Postman on Politics
Chief political reporter David Postman explores state, regional and national politics.
October 8, 2007 11:21 AM
Posted by David Postman
Bruce Springsteen's appearance on 60 Minutes last night is getting some negative and positive attention for his comments about what he described as the "distance between American ideals and American reality."
Springsteen's new album is political and in parts clearly anti-war. "Last to Die" is an obvious homage to what the young Vietnam vet John Kerry told the Senate Foreign Relations Committee in 1971.
How do you ask a man to be the last man to die for a mistake?
Who'll be the last to die for a mistake/The last to die for a mistake/Whose blood will spill, whose heart will break/Who'll be the last to die for a mistake.

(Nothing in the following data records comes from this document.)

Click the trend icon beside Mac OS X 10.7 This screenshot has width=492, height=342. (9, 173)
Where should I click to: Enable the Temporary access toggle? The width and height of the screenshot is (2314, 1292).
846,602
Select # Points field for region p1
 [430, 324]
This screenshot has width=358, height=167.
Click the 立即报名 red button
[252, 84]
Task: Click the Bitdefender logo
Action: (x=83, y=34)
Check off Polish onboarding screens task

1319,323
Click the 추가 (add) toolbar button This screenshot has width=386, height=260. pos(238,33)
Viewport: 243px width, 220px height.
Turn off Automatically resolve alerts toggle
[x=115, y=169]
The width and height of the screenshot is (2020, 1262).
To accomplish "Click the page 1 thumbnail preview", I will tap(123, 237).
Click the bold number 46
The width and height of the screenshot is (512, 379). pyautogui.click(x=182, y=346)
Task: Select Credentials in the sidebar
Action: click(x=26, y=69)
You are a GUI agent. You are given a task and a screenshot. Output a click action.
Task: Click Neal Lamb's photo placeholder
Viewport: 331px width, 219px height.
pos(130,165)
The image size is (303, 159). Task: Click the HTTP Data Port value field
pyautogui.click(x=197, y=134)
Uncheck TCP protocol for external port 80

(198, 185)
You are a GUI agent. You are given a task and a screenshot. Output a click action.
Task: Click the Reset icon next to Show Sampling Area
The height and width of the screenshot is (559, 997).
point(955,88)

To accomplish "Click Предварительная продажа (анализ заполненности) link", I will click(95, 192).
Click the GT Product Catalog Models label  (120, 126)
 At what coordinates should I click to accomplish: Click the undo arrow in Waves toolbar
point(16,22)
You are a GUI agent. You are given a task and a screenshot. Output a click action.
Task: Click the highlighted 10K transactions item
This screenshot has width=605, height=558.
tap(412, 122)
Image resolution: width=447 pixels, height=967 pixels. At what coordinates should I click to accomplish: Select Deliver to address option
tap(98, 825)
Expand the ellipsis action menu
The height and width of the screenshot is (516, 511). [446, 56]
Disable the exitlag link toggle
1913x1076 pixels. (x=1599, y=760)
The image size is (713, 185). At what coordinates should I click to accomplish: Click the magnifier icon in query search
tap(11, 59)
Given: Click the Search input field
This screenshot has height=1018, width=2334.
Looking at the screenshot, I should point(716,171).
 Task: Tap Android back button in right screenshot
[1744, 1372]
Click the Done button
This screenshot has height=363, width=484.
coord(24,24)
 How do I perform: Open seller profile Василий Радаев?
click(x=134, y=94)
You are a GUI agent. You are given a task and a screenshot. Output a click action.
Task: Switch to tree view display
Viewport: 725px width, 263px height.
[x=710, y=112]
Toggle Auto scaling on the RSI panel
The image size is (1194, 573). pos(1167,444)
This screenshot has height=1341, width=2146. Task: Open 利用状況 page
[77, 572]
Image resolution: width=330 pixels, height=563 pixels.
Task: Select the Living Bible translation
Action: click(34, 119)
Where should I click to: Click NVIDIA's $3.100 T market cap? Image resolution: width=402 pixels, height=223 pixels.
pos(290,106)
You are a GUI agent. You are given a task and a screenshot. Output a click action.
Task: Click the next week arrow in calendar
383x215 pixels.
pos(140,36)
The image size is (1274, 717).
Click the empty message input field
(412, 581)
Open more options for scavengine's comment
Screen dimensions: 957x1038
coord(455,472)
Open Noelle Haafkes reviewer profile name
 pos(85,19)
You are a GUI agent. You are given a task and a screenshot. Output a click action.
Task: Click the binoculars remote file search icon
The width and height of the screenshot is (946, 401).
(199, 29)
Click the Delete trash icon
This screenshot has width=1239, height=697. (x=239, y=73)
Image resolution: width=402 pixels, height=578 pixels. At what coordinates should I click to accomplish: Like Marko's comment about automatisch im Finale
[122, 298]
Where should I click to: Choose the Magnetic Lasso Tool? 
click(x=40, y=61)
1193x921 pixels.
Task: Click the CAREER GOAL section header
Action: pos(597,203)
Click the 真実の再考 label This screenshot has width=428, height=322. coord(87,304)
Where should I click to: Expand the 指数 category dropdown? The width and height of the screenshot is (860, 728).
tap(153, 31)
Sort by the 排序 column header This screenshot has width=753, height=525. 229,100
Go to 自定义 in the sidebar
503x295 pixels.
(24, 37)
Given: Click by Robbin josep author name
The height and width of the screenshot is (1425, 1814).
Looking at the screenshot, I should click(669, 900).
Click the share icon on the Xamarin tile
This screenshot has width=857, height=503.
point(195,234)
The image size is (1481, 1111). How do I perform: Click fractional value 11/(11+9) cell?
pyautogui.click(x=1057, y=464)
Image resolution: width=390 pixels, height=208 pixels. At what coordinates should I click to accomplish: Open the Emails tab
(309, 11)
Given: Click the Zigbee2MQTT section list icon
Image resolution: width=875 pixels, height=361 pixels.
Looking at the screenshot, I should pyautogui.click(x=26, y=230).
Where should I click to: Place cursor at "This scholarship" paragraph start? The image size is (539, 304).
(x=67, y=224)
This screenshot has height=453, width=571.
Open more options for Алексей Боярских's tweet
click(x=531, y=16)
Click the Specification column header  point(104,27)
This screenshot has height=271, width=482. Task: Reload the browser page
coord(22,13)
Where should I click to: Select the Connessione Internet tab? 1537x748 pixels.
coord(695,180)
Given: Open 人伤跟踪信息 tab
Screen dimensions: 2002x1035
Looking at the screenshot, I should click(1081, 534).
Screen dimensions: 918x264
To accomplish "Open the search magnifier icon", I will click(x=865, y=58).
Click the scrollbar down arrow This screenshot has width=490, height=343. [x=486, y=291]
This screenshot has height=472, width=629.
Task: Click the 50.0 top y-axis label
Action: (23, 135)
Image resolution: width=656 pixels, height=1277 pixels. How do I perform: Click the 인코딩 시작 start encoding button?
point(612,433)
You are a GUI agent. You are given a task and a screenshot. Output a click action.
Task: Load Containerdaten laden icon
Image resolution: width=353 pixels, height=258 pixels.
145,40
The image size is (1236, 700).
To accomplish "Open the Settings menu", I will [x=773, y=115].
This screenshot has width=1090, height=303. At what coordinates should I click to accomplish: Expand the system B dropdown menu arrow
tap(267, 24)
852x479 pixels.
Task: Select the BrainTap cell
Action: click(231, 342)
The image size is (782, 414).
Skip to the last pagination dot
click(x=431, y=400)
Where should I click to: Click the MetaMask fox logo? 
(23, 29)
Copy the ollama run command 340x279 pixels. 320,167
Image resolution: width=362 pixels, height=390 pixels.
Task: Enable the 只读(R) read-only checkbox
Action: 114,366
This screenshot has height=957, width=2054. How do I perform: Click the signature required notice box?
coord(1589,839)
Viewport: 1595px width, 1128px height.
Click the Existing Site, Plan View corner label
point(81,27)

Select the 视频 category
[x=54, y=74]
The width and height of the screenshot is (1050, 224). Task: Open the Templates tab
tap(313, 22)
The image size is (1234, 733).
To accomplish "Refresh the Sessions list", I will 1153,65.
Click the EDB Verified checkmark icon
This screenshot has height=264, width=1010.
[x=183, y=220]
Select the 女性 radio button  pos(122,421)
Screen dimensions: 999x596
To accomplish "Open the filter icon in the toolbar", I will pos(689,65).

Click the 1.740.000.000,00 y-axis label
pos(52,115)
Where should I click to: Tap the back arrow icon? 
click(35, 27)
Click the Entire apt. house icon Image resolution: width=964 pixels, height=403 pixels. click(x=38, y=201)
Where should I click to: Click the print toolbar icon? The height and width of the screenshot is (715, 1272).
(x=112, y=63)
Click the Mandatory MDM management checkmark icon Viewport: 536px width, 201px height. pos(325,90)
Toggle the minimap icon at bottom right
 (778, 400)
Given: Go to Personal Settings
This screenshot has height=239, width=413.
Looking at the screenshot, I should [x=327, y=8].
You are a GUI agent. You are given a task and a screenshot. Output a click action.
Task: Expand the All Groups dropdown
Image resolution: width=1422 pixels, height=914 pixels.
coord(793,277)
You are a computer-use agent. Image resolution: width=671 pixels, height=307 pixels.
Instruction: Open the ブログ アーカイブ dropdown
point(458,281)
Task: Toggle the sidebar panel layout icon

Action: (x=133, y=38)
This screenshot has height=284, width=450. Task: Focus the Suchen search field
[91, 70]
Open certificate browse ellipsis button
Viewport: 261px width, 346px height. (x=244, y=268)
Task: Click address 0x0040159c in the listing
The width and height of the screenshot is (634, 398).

Early mentions of the album point out that "Bruce's Magic Has Anti-War Message" and "Springsteen takes on war, Bush in 'Magic'.", though one reviewer said the "the anti-war rockers "Livin' In the Future" and "Last to Die"" are an exception among lyrics that "mostly bypass political ideology and instead ponder the vagaries of love and the reckless freedom of youth."
Given all that, what struck me watching Scott Pelley interview Springsteen was this question:
"You know, I think this record is going to be seen as anti-war. And you know there are people watching this interview who are going to say to themselves, 'Bruce Springsteen is no patriot.'"
It's not even a question, but the sort of comment reporters use to elicit a response without wanting to take ownership of a question. (See also, Katie Couric interviews Bush. ) Springsteen's response:
"Well, that's just the language of the day, you know? The modus operandi for anybody who doesn't like somebody, you know, criticizing where we've been or where we're goin'. ... It's unpatriotic at any given moment to sit back and let things pass that are damaging to some place that you love so dearly. And that has given me so much. And that I believe in, I still feel and see us as a beacon of hope and possibility."
Pelley makes "anti-war" sound like "Red" circa 1954, and in doing so, he plays to the worst of "the language of the day." But it did allow Springsteen to deliver a commentary on the mix of music and politics:
"The American idea is a beautiful idea. It needs to be preserved, served, protected and sung out. Sung out."
But in all that was said by Springsteen, what struck me most is what Springsteen said about why he left the E Street Band for a while to go solo:
"We all have stories we're living and telling ourselves. And there's a time when that narrative has to be broken because you've run out of freedom in it. You've run out of places to go."
"Breaking the narrative" could be the name of a self-help book or some new psychotherapy. I'm not sure what that means to me, or more generally to politics, newspapers or blogging. But it's stuck in my head this morning, and if I figure it out I'll let you know.